**Problem requirements**
Reproduce the following material exactly, including every line.

**Data to process**
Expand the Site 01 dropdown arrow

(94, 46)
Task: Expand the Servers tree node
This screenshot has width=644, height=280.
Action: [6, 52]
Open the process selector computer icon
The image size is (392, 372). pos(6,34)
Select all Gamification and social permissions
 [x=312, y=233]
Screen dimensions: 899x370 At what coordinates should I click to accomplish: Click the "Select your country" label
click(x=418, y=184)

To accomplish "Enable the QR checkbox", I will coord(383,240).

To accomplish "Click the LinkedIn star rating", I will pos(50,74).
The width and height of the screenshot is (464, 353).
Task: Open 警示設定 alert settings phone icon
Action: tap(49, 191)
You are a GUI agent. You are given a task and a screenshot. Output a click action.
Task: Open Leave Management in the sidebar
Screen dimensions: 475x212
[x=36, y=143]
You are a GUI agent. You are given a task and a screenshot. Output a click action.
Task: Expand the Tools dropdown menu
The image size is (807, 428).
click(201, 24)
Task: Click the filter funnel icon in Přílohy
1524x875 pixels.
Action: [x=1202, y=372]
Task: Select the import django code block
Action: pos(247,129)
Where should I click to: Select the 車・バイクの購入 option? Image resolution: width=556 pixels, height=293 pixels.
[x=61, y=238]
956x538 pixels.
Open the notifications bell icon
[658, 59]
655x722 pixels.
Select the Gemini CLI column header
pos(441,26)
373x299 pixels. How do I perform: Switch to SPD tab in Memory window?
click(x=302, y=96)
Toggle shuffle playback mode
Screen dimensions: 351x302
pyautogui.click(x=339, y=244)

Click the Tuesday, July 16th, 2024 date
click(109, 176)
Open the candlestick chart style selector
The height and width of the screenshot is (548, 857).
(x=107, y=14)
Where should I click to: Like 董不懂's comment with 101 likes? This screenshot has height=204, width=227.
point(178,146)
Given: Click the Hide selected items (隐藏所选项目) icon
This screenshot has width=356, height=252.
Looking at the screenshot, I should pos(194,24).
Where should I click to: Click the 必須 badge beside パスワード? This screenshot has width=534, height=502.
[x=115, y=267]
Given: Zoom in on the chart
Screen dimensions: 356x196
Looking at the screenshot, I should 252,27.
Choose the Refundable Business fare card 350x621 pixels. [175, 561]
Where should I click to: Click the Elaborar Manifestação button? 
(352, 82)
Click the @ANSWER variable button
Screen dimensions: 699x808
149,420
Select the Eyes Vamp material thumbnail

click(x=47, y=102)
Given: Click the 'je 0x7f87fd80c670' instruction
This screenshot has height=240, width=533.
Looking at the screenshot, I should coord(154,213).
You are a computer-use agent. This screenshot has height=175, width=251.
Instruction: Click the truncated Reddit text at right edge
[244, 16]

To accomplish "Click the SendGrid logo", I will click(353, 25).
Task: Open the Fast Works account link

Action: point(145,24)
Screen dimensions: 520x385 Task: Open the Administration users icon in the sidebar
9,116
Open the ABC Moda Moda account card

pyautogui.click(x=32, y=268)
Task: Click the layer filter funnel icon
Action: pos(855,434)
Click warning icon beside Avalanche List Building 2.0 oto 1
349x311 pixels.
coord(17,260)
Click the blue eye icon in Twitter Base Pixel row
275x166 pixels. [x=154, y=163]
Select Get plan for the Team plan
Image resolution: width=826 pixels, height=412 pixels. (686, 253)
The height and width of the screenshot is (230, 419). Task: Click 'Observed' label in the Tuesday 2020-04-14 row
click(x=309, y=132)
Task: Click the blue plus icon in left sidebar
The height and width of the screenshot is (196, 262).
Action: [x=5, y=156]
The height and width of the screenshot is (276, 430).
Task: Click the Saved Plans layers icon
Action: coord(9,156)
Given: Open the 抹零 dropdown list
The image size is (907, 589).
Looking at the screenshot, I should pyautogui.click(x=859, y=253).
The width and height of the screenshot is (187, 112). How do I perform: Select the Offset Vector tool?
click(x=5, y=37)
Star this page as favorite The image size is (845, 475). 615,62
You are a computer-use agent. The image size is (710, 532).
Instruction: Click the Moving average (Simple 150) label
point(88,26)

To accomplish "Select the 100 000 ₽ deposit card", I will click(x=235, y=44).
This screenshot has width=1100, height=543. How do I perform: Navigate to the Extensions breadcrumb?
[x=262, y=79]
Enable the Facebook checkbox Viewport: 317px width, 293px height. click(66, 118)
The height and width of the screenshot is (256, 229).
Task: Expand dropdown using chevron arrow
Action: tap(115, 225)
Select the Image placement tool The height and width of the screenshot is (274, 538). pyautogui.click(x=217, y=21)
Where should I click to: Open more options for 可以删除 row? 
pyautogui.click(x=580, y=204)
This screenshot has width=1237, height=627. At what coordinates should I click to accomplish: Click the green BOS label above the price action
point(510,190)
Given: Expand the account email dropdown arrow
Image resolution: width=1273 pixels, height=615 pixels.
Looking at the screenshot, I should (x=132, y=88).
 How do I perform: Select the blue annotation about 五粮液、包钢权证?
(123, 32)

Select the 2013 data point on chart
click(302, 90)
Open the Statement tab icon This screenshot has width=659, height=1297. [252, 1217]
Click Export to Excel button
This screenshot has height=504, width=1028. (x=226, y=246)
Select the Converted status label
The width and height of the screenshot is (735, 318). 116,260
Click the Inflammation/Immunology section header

**Your response**
Expand the Site 01 dropdown arrow

(94, 46)
Task: Expand the Servers tree node
This screenshot has width=644, height=280.
Action: [6, 52]
Open the process selector computer icon
The image size is (392, 372). pos(6,34)
Select all Gamification and social permissions
 [x=312, y=233]
Screen dimensions: 899x370 At what coordinates should I click to accomplish: Click the "Select your country" label
click(x=418, y=184)

To accomplish "Enable the QR checkbox", I will coord(383,240).

To accomplish "Click the LinkedIn star rating", I will pos(50,74).
The width and height of the screenshot is (464, 353).
Task: Open 警示設定 alert settings phone icon
Action: tap(49, 191)
You are a GUI agent. You are given a task and a screenshot. Output a click action.
Task: Open Leave Management in the sidebar
Screen dimensions: 475x212
[x=36, y=143]
You are a GUI agent. You are given a task and a screenshot. Output a click action.
Task: Expand the Tools dropdown menu
The image size is (807, 428).
click(201, 24)
Task: Click the filter funnel icon in Přílohy
1524x875 pixels.
Action: [x=1202, y=372]
Task: Select the import django code block
Action: pos(247,129)
Where should I click to: Select the 車・バイクの購入 option? Image resolution: width=556 pixels, height=293 pixels.
[x=61, y=238]
956x538 pixels.
Open the notifications bell icon
[658, 59]
655x722 pixels.
Select the Gemini CLI column header
pos(441,26)
373x299 pixels. How do I perform: Switch to SPD tab in Memory window?
click(x=302, y=96)
Toggle shuffle playback mode
Screen dimensions: 351x302
pyautogui.click(x=339, y=244)

Click the Tuesday, July 16th, 2024 date
click(109, 176)
Open the candlestick chart style selector
The height and width of the screenshot is (548, 857).
(x=107, y=14)
Where should I click to: Like 董不懂's comment with 101 likes? This screenshot has height=204, width=227.
point(178,146)
Given: Click the Hide selected items (隐藏所选项目) icon
This screenshot has width=356, height=252.
Looking at the screenshot, I should pos(194,24).
Where should I click to: Click the 必須 badge beside パスワード? This screenshot has width=534, height=502.
[x=115, y=267]
Given: Zoom in on the chart
Screen dimensions: 356x196
Looking at the screenshot, I should 252,27.
Choose the Refundable Business fare card 350x621 pixels. [175, 561]
Where should I click to: Click the Elaborar Manifestação button? 
(352, 82)
Click the @ANSWER variable button
Screen dimensions: 699x808
149,420
Select the Eyes Vamp material thumbnail

click(x=47, y=102)
Given: Click the 'je 0x7f87fd80c670' instruction
This screenshot has height=240, width=533.
Looking at the screenshot, I should coord(154,213).
You are a computer-use agent. This screenshot has height=175, width=251.
Instruction: Click the truncated Reddit text at right edge
[244, 16]

To accomplish "Click the SendGrid logo", I will click(353, 25).
Task: Open the Fast Works account link

Action: point(145,24)
Screen dimensions: 520x385 Task: Open the Administration users icon in the sidebar
9,116
Open the ABC Moda Moda account card

pyautogui.click(x=32, y=268)
Task: Click the layer filter funnel icon
Action: pos(855,434)
Click warning icon beside Avalanche List Building 2.0 oto 1
349x311 pixels.
coord(17,260)
Click the blue eye icon in Twitter Base Pixel row
275x166 pixels. [x=154, y=163]
Select Get plan for the Team plan
Image resolution: width=826 pixels, height=412 pixels. (686, 253)
The height and width of the screenshot is (230, 419). Task: Click 'Observed' label in the Tuesday 2020-04-14 row
click(x=309, y=132)
Task: Click the blue plus icon in left sidebar
The height and width of the screenshot is (196, 262).
Action: [x=5, y=156]
The height and width of the screenshot is (276, 430).
Task: Click the Saved Plans layers icon
Action: coord(9,156)
Given: Open the 抹零 dropdown list
The image size is (907, 589).
Looking at the screenshot, I should pyautogui.click(x=859, y=253).
The width and height of the screenshot is (187, 112). How do I perform: Select the Offset Vector tool?
click(x=5, y=37)
Star this page as favorite The image size is (845, 475). 615,62
You are a computer-use agent. The image size is (710, 532).
Instruction: Click the Moving average (Simple 150) label
point(88,26)

To accomplish "Select the 100 000 ₽ deposit card", I will click(x=235, y=44).
This screenshot has width=1100, height=543. How do I perform: Navigate to the Extensions breadcrumb?
[x=262, y=79]
Enable the Facebook checkbox Viewport: 317px width, 293px height. click(66, 118)
The height and width of the screenshot is (256, 229).
Task: Expand dropdown using chevron arrow
Action: tap(115, 225)
Select the Image placement tool The height and width of the screenshot is (274, 538). pyautogui.click(x=217, y=21)
Where should I click to: Open more options for 可以删除 row? 
pyautogui.click(x=580, y=204)
This screenshot has width=1237, height=627. At what coordinates should I click to accomplish: Click the green BOS label above the price action
point(510,190)
Given: Expand the account email dropdown arrow
Image resolution: width=1273 pixels, height=615 pixels.
Looking at the screenshot, I should (x=132, y=88).
 How do I perform: Select the blue annotation about 五粮液、包钢权证?
(123, 32)

Select the 2013 data point on chart
click(302, 90)
Open the Statement tab icon This screenshot has width=659, height=1297. [252, 1217]
Click Export to Excel button
This screenshot has height=504, width=1028. (x=226, y=246)
Select the Converted status label
The width and height of the screenshot is (735, 318). 116,260
Click the Inflammation/Immunology section header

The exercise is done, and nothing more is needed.